Exercise set —
1. Translate this sentence from the essay on leaving academia into Spanish: "I knew that academia wasn’t the right career for me."
2. Reproduce the stretch of the essay on leaving academia from "In October 2018, as" through "of my life.", word for word.

In October 2018, as my postdoc at Oxford drew to a close, I felt confused and unsure about what path I wanted my life to take. I knew that academia wasn’t the right career for me. Although I enjoyed the scientific pursuit of knowledge and the academic rigour, I was frustrated by the slow pace of the work itself, as well as its translation into the real world. At the same time, I became increasingly interested in technology and its impact on life sciences and innovation. However, I was unsure how to go about translating that budding interest into a fully-fledged career. I was also unsure whether I had the requisite skills and mindset to leave the world of academia, which I’d been preparing to enter for most of my life.
This state of confusion, uncertainty and myriad other emotions formed the backdrop to my RisingWISE application. I remember thinking that it was going to be just another one of those programmes that provides you with food for thought, but without effecting any lasting, sustainable change.

Input data —
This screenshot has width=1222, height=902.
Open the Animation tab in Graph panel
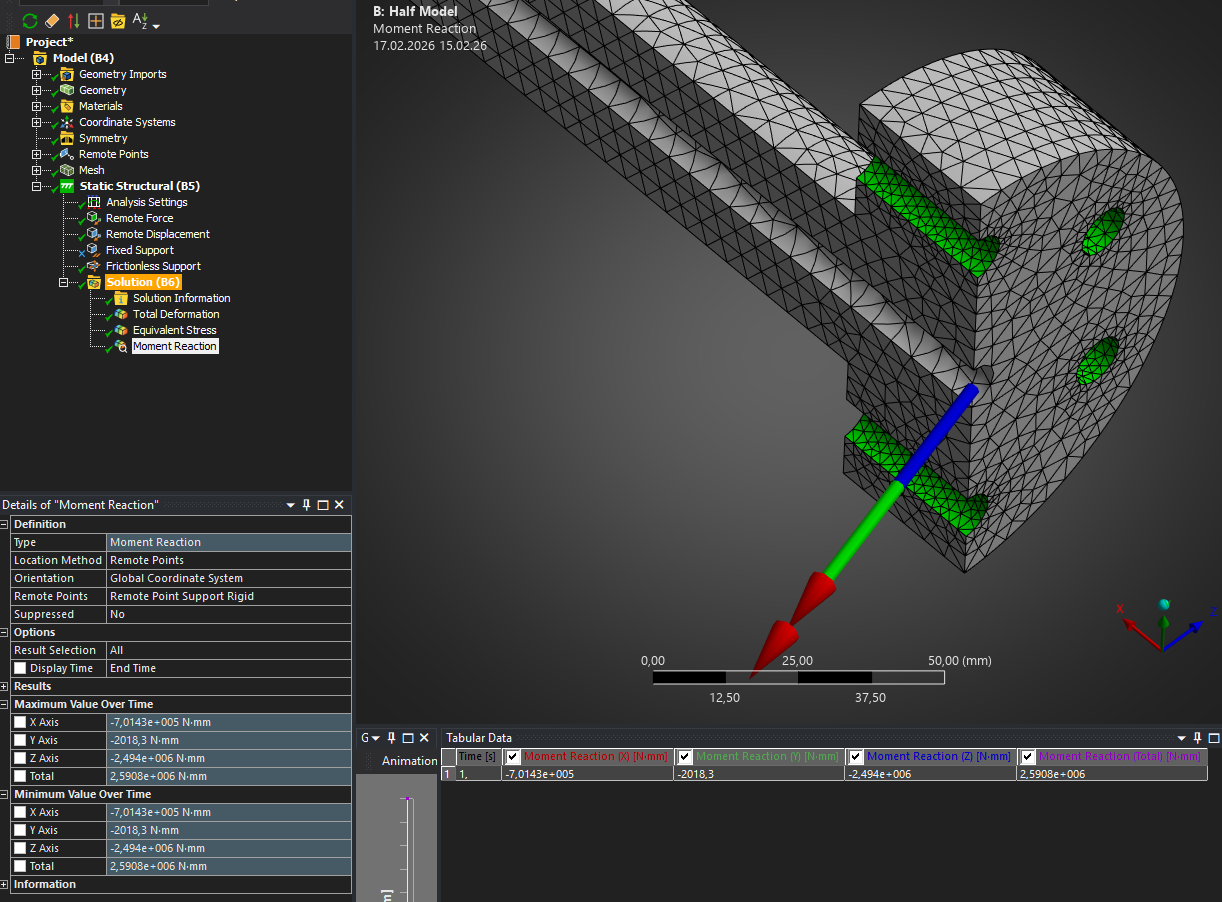coord(409,761)
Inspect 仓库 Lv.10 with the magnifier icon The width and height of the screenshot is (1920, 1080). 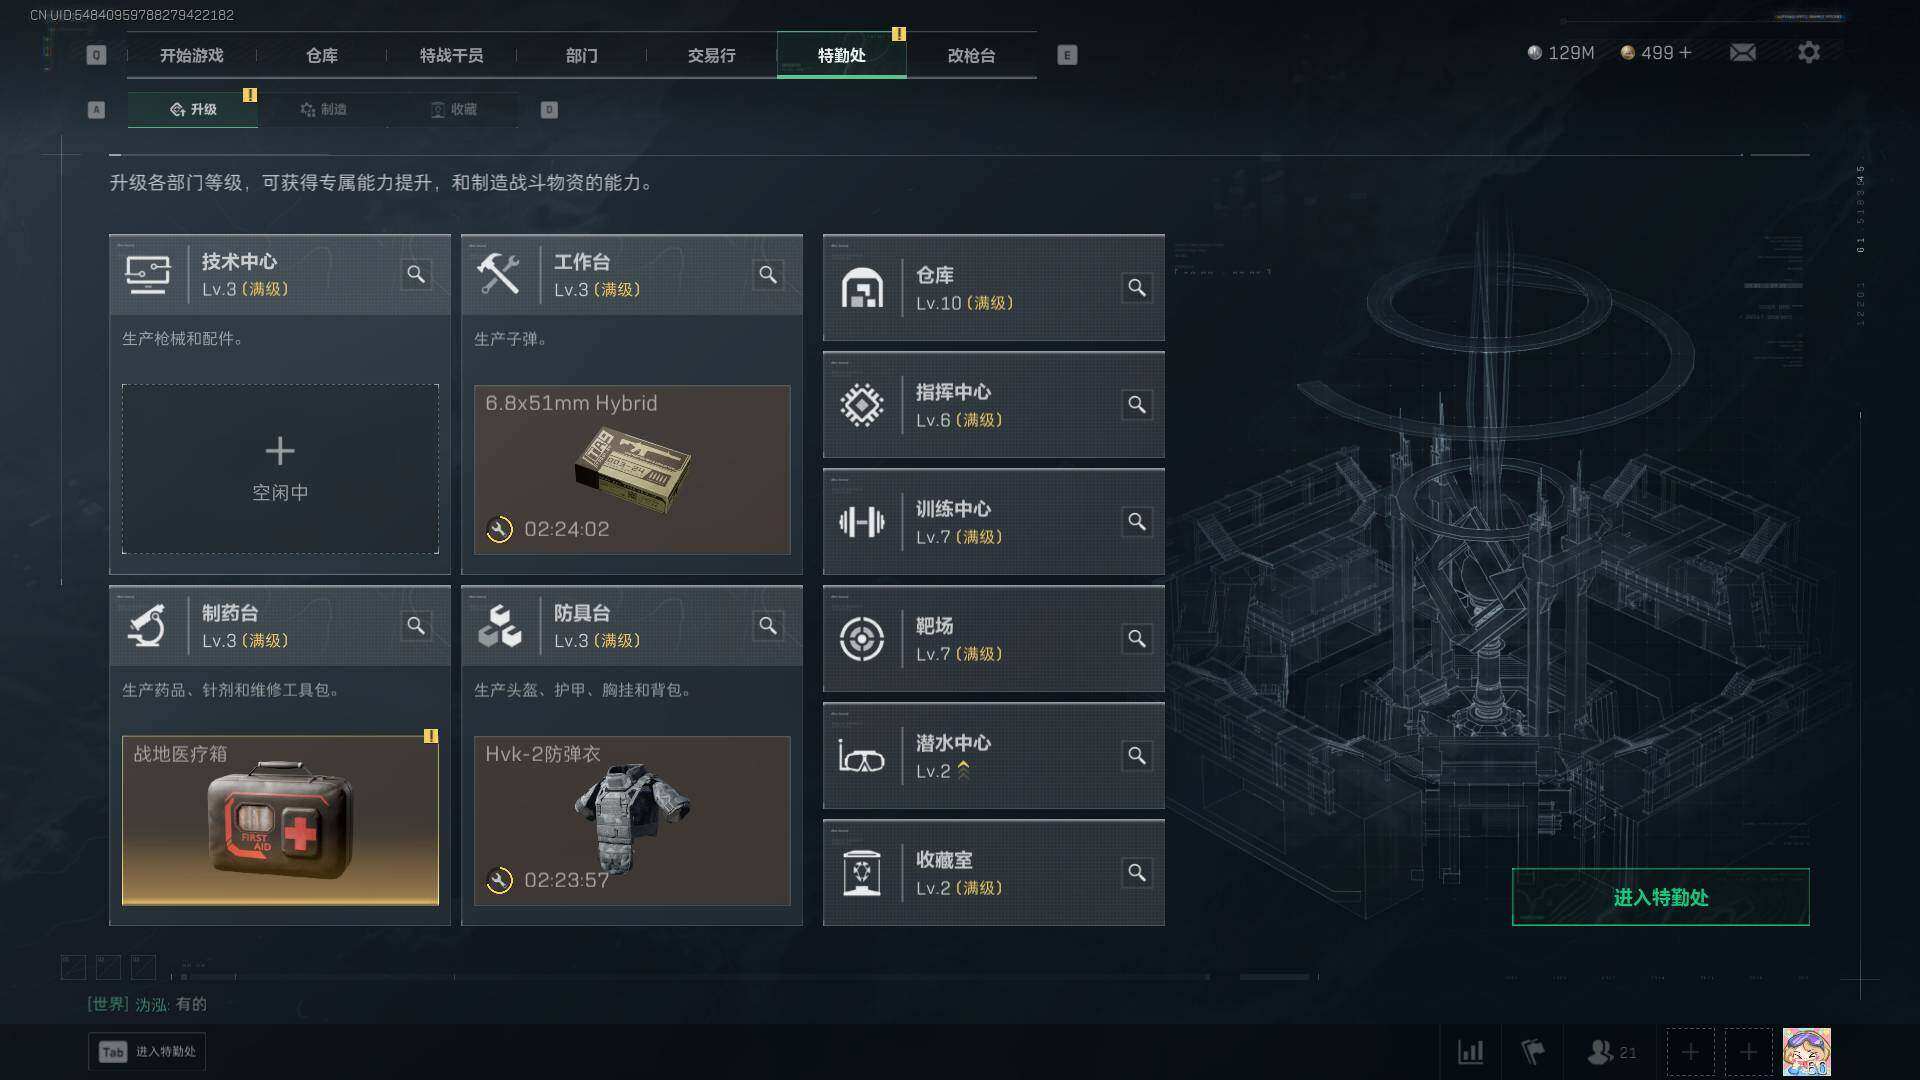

Solutions in order —
1. Sabía que la academia no era la carrera adecuada para mí.

2.
In October 2018, as my postdoc at Oxford drew to a close, I felt confused and unsure about what path I wanted my life to take. I knew that academia wasn’t the right career for me. Although I enjoyed the scientific pursuit of knowledge and the academic rigour, I was frustrated by the slow pace of the work itself, as well as its translation into the real world. At the same time, I became increasingly interested in technology and its impact on life sciences and innovation. However, I was unsure how to go about translating that budding interest into a fully-fledged career. I was also unsure whether I had the requisite skills and mindset to leave the world of academia, which I’d been preparing to enter for most of my life.